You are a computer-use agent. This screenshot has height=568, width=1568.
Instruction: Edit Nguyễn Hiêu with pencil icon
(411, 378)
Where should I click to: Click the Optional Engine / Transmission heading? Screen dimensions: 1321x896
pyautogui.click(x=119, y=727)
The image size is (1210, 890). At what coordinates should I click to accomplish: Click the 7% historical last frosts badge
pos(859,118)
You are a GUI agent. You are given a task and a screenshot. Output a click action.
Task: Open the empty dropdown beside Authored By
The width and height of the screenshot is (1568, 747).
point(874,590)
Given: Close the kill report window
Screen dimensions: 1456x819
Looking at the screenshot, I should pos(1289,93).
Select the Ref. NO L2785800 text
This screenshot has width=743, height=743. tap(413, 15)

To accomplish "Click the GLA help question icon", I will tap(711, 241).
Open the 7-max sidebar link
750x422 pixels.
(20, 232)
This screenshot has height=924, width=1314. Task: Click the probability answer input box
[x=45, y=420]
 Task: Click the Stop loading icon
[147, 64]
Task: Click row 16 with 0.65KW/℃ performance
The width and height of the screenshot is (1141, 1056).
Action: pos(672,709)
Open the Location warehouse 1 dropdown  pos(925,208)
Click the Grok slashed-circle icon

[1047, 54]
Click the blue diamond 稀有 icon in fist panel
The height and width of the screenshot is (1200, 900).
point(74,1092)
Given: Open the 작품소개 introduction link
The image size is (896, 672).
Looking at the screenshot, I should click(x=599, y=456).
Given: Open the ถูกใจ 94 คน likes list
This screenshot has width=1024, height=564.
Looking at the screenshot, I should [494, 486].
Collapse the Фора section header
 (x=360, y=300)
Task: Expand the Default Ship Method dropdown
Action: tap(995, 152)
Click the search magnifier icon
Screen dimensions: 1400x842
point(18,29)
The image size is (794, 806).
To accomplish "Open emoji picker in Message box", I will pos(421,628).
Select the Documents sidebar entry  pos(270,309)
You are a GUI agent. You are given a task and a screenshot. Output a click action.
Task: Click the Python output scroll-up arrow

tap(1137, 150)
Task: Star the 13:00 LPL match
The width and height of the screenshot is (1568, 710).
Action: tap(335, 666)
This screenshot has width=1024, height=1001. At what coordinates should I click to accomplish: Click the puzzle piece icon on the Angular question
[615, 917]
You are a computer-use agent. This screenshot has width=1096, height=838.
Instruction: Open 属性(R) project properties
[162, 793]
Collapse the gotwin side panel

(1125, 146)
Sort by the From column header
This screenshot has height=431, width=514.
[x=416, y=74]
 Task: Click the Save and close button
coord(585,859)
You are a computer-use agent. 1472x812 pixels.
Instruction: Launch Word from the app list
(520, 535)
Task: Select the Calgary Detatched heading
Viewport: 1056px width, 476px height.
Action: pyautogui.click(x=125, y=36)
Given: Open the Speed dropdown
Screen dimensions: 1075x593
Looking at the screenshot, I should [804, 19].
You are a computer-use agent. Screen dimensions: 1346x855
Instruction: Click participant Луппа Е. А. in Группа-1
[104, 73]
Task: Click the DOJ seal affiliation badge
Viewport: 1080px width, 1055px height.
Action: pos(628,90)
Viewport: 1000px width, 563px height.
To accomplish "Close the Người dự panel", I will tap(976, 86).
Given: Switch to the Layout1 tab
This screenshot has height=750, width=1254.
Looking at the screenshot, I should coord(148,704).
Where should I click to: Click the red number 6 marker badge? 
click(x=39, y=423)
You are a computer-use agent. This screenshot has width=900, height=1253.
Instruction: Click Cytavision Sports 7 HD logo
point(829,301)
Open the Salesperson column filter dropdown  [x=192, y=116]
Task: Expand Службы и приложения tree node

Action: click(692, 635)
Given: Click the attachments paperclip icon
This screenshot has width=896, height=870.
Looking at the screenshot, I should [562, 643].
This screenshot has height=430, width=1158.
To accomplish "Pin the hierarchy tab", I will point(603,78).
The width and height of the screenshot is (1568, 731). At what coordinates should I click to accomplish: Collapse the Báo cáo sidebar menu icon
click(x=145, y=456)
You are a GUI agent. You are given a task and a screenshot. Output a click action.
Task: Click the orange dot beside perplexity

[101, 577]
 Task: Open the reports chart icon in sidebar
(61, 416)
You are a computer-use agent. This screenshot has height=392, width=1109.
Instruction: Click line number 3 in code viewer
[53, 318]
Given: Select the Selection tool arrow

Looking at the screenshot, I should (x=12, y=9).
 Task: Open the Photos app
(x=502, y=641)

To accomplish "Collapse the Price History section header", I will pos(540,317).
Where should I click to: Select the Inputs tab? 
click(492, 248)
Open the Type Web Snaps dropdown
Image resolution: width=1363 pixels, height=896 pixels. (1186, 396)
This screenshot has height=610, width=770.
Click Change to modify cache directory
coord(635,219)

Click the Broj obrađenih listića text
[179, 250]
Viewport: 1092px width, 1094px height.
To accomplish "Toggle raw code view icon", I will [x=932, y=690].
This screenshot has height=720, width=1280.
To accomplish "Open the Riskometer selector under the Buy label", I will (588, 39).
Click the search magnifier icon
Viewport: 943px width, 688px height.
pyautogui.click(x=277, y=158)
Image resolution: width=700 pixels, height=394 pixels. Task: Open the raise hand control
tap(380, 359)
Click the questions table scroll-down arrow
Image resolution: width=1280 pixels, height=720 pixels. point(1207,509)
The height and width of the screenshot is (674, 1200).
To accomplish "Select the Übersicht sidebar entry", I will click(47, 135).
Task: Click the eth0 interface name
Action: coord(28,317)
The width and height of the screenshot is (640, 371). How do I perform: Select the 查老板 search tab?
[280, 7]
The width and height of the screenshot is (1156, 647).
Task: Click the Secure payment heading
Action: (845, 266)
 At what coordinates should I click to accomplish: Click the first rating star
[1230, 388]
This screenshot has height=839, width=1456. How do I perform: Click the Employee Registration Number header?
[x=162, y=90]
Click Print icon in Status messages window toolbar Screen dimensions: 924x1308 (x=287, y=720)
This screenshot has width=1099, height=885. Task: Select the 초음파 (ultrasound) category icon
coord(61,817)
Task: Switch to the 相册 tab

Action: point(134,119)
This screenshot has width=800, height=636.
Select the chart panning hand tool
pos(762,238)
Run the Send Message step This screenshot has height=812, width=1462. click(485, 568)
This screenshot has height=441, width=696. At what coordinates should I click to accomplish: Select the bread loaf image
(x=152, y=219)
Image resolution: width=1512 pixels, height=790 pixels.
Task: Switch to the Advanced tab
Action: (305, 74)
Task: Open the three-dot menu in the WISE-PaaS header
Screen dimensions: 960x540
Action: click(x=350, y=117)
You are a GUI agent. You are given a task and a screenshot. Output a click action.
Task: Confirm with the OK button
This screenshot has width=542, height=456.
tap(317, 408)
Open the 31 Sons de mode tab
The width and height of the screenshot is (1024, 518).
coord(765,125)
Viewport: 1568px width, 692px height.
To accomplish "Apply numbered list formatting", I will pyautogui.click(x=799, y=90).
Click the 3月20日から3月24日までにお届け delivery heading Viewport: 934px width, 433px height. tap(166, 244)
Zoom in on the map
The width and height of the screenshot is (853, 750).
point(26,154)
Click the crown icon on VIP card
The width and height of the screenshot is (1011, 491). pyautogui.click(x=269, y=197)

################

Convert every line of the material above into a Markdown table with the columns Row and Text, numbering the lines in order and omitting blank ones.

[Exercise solution]
| Row | Text |
|---|---|
| 1 | You are a computer-use agent. This screenshot has height=568, width=1568. |
| 2 | Instruction: Edit Nguyễn Hiêu with pencil icon |
| 3 | (411, 378) |
| 4 | Where should I click to: Click the Optional Engine / Transmission heading? Screen dimensions: 1321x896 |
| 5 | pyautogui.click(x=119, y=727) |
| 6 | The image size is (1210, 890). At what coordinates should I click to accomplish: Click the 7% historical last frosts badge |
| 7 | pos(859,118) |
| 8 | You are a GUI agent. You are given a task and a screenshot. Output a click action. |
| 9 | Task: Open the empty dropdown beside Authored By |
| 10 | The width and height of the screenshot is (1568, 747). |
| 11 | point(874,590) |
| 12 | Given: Close the kill report window |
| 13 | Screen dimensions: 1456x819 |
| 14 | Looking at the screenshot, I should pos(1289,93). |
| 15 | Select the Ref. NO L2785800 text |
| 16 | This screenshot has width=743, height=743. tap(413, 15) |
| 17 | To accomplish "Click the GLA help question icon", I will tap(711, 241). |
| 18 | Open the 7-max sidebar link |
| 19 | 750x422 pixels. |
| 20 | (20, 232) |
| 21 | This screenshot has height=924, width=1314. Task: Click the probability answer input box |
| 22 | [x=45, y=420] |
| 23 |  Task: Click the Stop loading icon |
| 24 | [147, 64] |
| 25 | Task: Click row 16 with 0.65KW/℃ performance |
| 26 | The width and height of the screenshot is (1141, 1056). |
| 27 | Action: pos(672,709) |
| 28 | Open the Location warehouse 1 dropdown  pos(925,208) |
| 29 | Click the Grok slashed-circle icon |
| 30 | [1047, 54] |
| 31 | Click the blue diamond 稀有 icon in fist panel |
| 32 | The height and width of the screenshot is (1200, 900). |
| 33 | point(74,1092) |
| 34 | Given: Open the 작품소개 introduction link |
| 35 | The image size is (896, 672). |
| 36 | Looking at the screenshot, I should click(x=599, y=456). |
| 37 | Given: Open the ถูกใจ 94 คน likes list |
| 38 | This screenshot has width=1024, height=564. |
| 39 | Looking at the screenshot, I should [494, 486]. |
| 40 | Collapse the Фора section header |
| 41 |  (x=360, y=300) |
| 42 | Task: Expand the Default Ship Method dropdown |
| 43 | Action: tap(995, 152) |
| 44 | Click the search magnifier icon |
| 45 | Screen dimensions: 1400x842 |
| 46 | point(18,29) |
| 47 | The image size is (794, 806). |
| 48 | To accomplish "Open emoji picker in Message box", I will pos(421,628). |
| 49 | Select the Documents sidebar entry  pos(270,309) |
| 50 | You are a GUI agent. You are given a task and a screenshot. Output a click action. |
| 51 | Task: Click the Python output scroll-up arrow |
| 52 | tap(1137, 150) |
| 53 | Task: Star the 13:00 LPL match |
| 54 | The width and height of the screenshot is (1568, 710). |
| 55 | Action: tap(335, 666) |
| 56 | This screenshot has width=1024, height=1001. At what coordinates should I click to accomplish: Click the puzzle piece icon on the Angular question |
| 57 | [615, 917] |
| 58 | You are a computer-use agent. This screenshot has width=1096, height=838. |
| 59 | Instruction: Open 属性(R) project properties |
| 60 | [162, 793] |
| 61 | Collapse the gotwin side panel |
| 62 | (1125, 146) |
| 63 | Sort by the From column header |
| 64 | This screenshot has height=431, width=514. |
| 65 | [x=416, y=74] |
| 66 |  Task: Click the Save and close button |
| 67 | coord(585,859) |
| 68 | You are a computer-use agent. 1472x812 pixels. |
| 69 | Instruction: Launch Word from the app list |
| 70 | (520, 535) |
| 71 | Task: Select the Calgary Detatched heading |
| 72 | Viewport: 1056px width, 476px height. |
| 73 | Action: pyautogui.click(x=125, y=36) |
| 74 | Given: Open the Speed dropdown |
| 75 | Screen dimensions: 1075x593 |
| 76 | Looking at the screenshot, I should [804, 19]. |
| 77 | You are a computer-use agent. Screen dimensions: 1346x855 |
| 78 | Instruction: Click participant Луппа Е. А. in Группа-1 |
| 79 | [104, 73] |
| 80 | Task: Click the DOJ seal affiliation badge |
| 81 | Viewport: 1080px width, 1055px height. |
| 82 | Action: pos(628,90) |
| 83 | Viewport: 1000px width, 563px height. |
| 84 | To accomplish "Close the Người dự panel", I will tap(976, 86). |
| 85 | Given: Switch to the Layout1 tab |
| 86 | This screenshot has height=750, width=1254. |
| 87 | Looking at the screenshot, I should coord(148,704). |
| 88 | Where should I click to: Click the red number 6 marker badge?  |
| 89 | click(x=39, y=423) |
| 90 | You are a computer-use agent. This screenshot has width=900, height=1253. |
| 91 | Instruction: Click Cytavision Sports 7 HD logo |
| 92 | point(829,301) |
| 93 | Open the Salesperson column filter dropdown  [x=192, y=116] |
| 94 | Task: Expand Службы и приложения tree node |
| 95 | Action: click(692, 635) |
| 96 | Given: Click the attachments paperclip icon |
| 97 | This screenshot has width=896, height=870. |
| 98 | Looking at the screenshot, I should [562, 643]. |
| 99 | This screenshot has height=430, width=1158. |
| 100 | To accomplish "Pin the hierarchy tab", I will point(603,78). |
| 101 | The width and height of the screenshot is (1568, 731). At what coordinates should I click to accomplish: Collapse the Báo cáo sidebar menu icon |
| 102 | click(x=145, y=456) |
| 103 | You are a GUI agent. You are given a task and a screenshot. Output a click action. |
| 104 | Task: Click the orange dot beside perplexity |
| 105 | [101, 577] |
| 106 |  Task: Open the reports chart icon in sidebar |
| 107 | (61, 416) |
| 108 | You are a computer-use agent. This screenshot has height=392, width=1109. |
| 109 | Instruction: Click line number 3 in code viewer |
| 110 | [53, 318] |
| 111 | Given: Select the Selection tool arrow |
| 112 | Looking at the screenshot, I should (x=12, y=9). |
| 113 |  Task: Open the Photos app |
| 114 | (x=502, y=641) |
| 115 | To accomplish "Collapse the Price History section header", I will pos(540,317). |
| 116 | Where should I click to: Select the Inputs tab?  |
| 117 | click(492, 248) |
| 118 | Open the Type Web Snaps dropdown |
| 119 | Image resolution: width=1363 pixels, height=896 pixels. (1186, 396) |
| 120 | This screenshot has height=610, width=770. |
| 121 | Click Change to modify cache directory |
| 122 | coord(635,219) |
| 123 | Click the Broj obrađenih listića text |
| 124 | [179, 250] |
| 125 | Viewport: 1092px width, 1094px height. |
| 126 | To accomplish "Toggle raw code view icon", I will [x=932, y=690]. |
| 127 | This screenshot has height=720, width=1280. |
| 128 | To accomplish "Open the Riskometer selector under the Buy label", I will (588, 39). |
| 129 | Click the search magnifier icon |
| 130 | Viewport: 943px width, 688px height. |
| 131 | pyautogui.click(x=277, y=158) |
| 132 | Image resolution: width=700 pixels, height=394 pixels. Task: Open the raise hand control |
| 133 | tap(380, 359) |
| 134 | Click the questions table scroll-down arrow |
| 135 | Image resolution: width=1280 pixels, height=720 pixels. point(1207,509) |
| 136 | The height and width of the screenshot is (674, 1200). |
| 137 | To accomplish "Select the Übersicht sidebar entry", I will click(47, 135). |
| 138 | Task: Click the eth0 interface name |
| 139 | Action: coord(28,317) |
| 140 | The width and height of the screenshot is (640, 371). How do I perform: Select the 查老板 search tab? |
| 141 | [280, 7] |
| 142 | The width and height of the screenshot is (1156, 647). |
| 143 | Task: Click the Secure payment heading |
| 144 | Action: (845, 266) |
| 145 |  At what coordinates should I click to accomplish: Click the first rating star |
| 146 | [1230, 388] |
| 147 | This screenshot has height=839, width=1456. How do I perform: Click the Employee Registration Number header? |
| 148 | [x=162, y=90] |
| 149 | Click Print icon in Status messages window toolbar Screen dimensions: 924x1308 (x=287, y=720) |
| 150 | This screenshot has width=1099, height=885. Task: Select the 초음파 (ultrasound) category icon |
| 151 | coord(61,817) |
| 152 | Task: Switch to the 相册 tab |
| 153 | Action: point(134,119) |
| 154 | This screenshot has width=800, height=636. |
| 155 | Select the chart panning hand tool |
| 156 | pos(762,238) |
| 157 | Run the Send Message step This screenshot has height=812, width=1462. click(485, 568) |
| 158 | This screenshot has height=441, width=696. At what coordinates should I click to accomplish: Select the bread loaf image |
| 159 | (x=152, y=219) |
| 160 | Image resolution: width=1512 pixels, height=790 pixels. |
| 161 | Task: Switch to the Advanced tab |
| 162 | Action: (305, 74) |
| 163 | Task: Open the three-dot menu in the WISE-PaaS header |
| 164 | Screen dimensions: 960x540 |
| 165 | Action: click(x=350, y=117) |
| 166 | You are a GUI agent. You are given a task and a screenshot. Output a click action. |
| 167 | Task: Confirm with the OK button |
| 168 | This screenshot has width=542, height=456. |
| 169 | tap(317, 408) |
| 170 | Open the 31 Sons de mode tab |
| 171 | The width and height of the screenshot is (1024, 518). |
| 172 | coord(765,125) |
| 173 | Viewport: 1568px width, 692px height. |
| 174 | To accomplish "Apply numbered list formatting", I will pyautogui.click(x=799, y=90). |
| 175 | Click the 3月20日から3月24日までにお届け delivery heading Viewport: 934px width, 433px height. tap(166, 244) |
| 176 | Zoom in on the map |
| 177 | The width and height of the screenshot is (853, 750). |
| 178 | point(26,154) |
| 179 | Click the crown icon on VIP card |
| 180 | The width and height of the screenshot is (1011, 491). pyautogui.click(x=269, y=197) |